*** Opening Data under study ***
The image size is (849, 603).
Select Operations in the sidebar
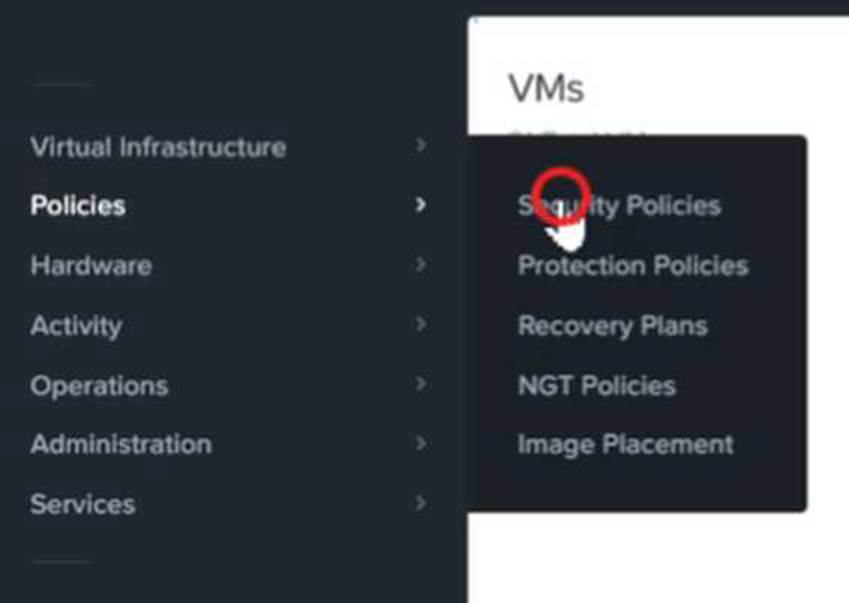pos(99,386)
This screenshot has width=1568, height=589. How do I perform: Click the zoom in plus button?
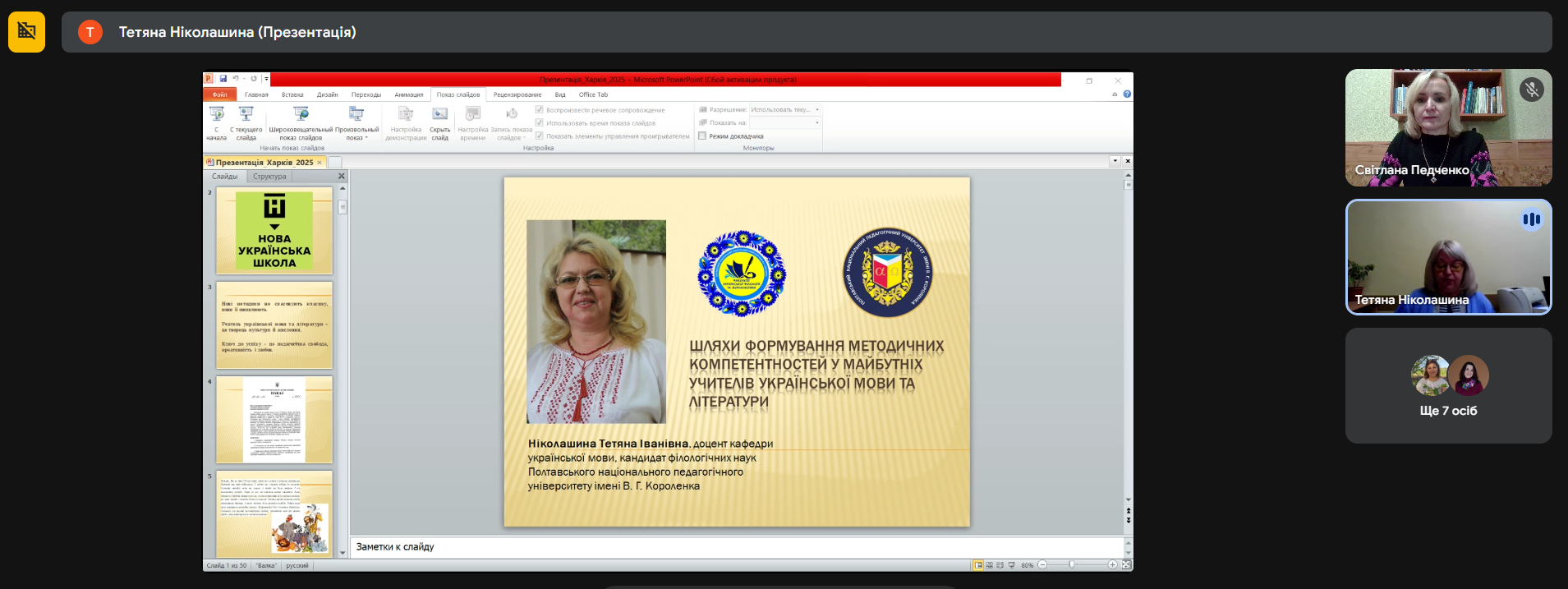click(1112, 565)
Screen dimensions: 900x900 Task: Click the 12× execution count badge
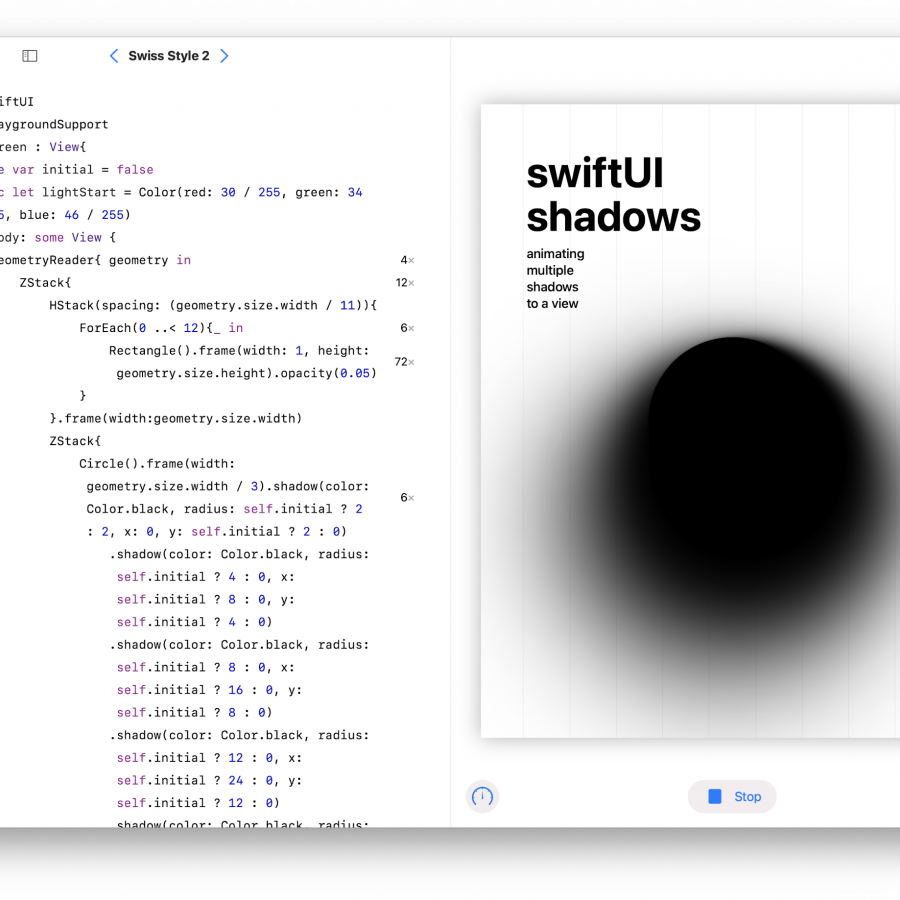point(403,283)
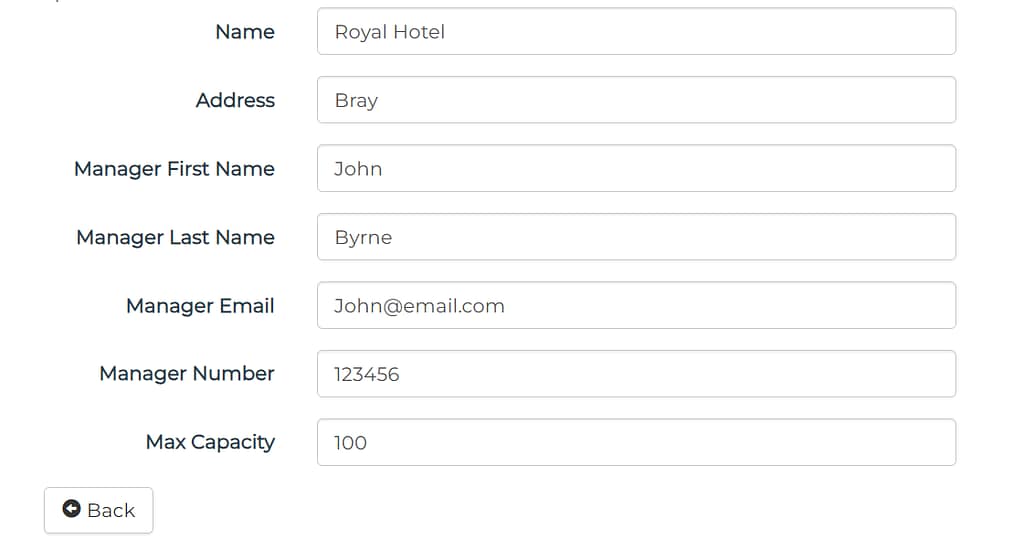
*** Closing Data under study ***
Only the lines between the one containing "Select Operations in the sidebar" and the last line of the listing above, both included, should be written out, exactly and without pictures.

■ Problem solution:
Select Operations in the sidebar
pos(99,386)
This screenshot has width=1568, height=589. How do I perform: Click the zoom in plus button?
click(1112, 565)
Screen dimensions: 900x900 Task: Click the 12× execution count badge
point(403,283)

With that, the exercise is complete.